**EXERCISE BRIEF**
Give back exactly the lines that run from the beginning of the entries to the line containing "Open the Library", both included, and nothing else.
◇ ◇ ◇
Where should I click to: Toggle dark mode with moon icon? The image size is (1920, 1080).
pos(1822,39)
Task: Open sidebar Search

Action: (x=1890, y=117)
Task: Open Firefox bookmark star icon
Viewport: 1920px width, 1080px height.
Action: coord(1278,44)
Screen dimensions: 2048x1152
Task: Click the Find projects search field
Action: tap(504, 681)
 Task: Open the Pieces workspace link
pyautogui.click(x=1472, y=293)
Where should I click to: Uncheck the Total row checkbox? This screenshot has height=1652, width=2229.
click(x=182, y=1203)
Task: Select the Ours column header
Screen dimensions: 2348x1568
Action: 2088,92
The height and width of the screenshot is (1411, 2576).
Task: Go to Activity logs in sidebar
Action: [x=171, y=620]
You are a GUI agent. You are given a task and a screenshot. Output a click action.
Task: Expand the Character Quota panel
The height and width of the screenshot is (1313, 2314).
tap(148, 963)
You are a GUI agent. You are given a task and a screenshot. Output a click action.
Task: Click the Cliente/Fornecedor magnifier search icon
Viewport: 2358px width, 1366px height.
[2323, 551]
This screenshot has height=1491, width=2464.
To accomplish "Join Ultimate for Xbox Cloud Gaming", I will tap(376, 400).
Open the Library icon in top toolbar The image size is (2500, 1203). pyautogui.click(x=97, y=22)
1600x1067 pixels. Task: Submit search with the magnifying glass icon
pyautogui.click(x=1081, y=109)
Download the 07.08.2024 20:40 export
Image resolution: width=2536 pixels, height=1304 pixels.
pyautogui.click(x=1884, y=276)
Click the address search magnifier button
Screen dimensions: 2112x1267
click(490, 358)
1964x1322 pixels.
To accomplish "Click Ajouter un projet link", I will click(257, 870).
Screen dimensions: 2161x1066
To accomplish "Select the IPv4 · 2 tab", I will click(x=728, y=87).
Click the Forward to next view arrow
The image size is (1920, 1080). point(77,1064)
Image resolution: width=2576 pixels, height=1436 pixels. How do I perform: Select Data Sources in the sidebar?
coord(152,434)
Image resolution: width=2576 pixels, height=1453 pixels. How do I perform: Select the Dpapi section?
◇ ◇ ◇
**ANSWER**
Where should I click to: Toggle dark mode with moon icon? The image size is (1920, 1080).
pos(1822,39)
Task: Open sidebar Search

Action: (x=1890, y=117)
Task: Open Firefox bookmark star icon
Viewport: 1920px width, 1080px height.
Action: coord(1278,44)
Screen dimensions: 2048x1152
Task: Click the Find projects search field
Action: tap(504, 681)
 Task: Open the Pieces workspace link
pyautogui.click(x=1472, y=293)
Where should I click to: Uncheck the Total row checkbox? This screenshot has height=1652, width=2229.
click(x=182, y=1203)
Task: Select the Ours column header
Screen dimensions: 2348x1568
Action: 2088,92
The height and width of the screenshot is (1411, 2576).
Task: Go to Activity logs in sidebar
Action: [x=171, y=620]
You are a GUI agent. You are given a task and a screenshot. Output a click action.
Task: Expand the Character Quota panel
The height and width of the screenshot is (1313, 2314).
tap(148, 963)
You are a GUI agent. You are given a task and a screenshot. Output a click action.
Task: Click the Cliente/Fornecedor magnifier search icon
Viewport: 2358px width, 1366px height.
[2323, 551]
This screenshot has height=1491, width=2464.
To accomplish "Join Ultimate for Xbox Cloud Gaming", I will tap(376, 400).
Open the Library icon in top toolbar The image size is (2500, 1203). pyautogui.click(x=97, y=22)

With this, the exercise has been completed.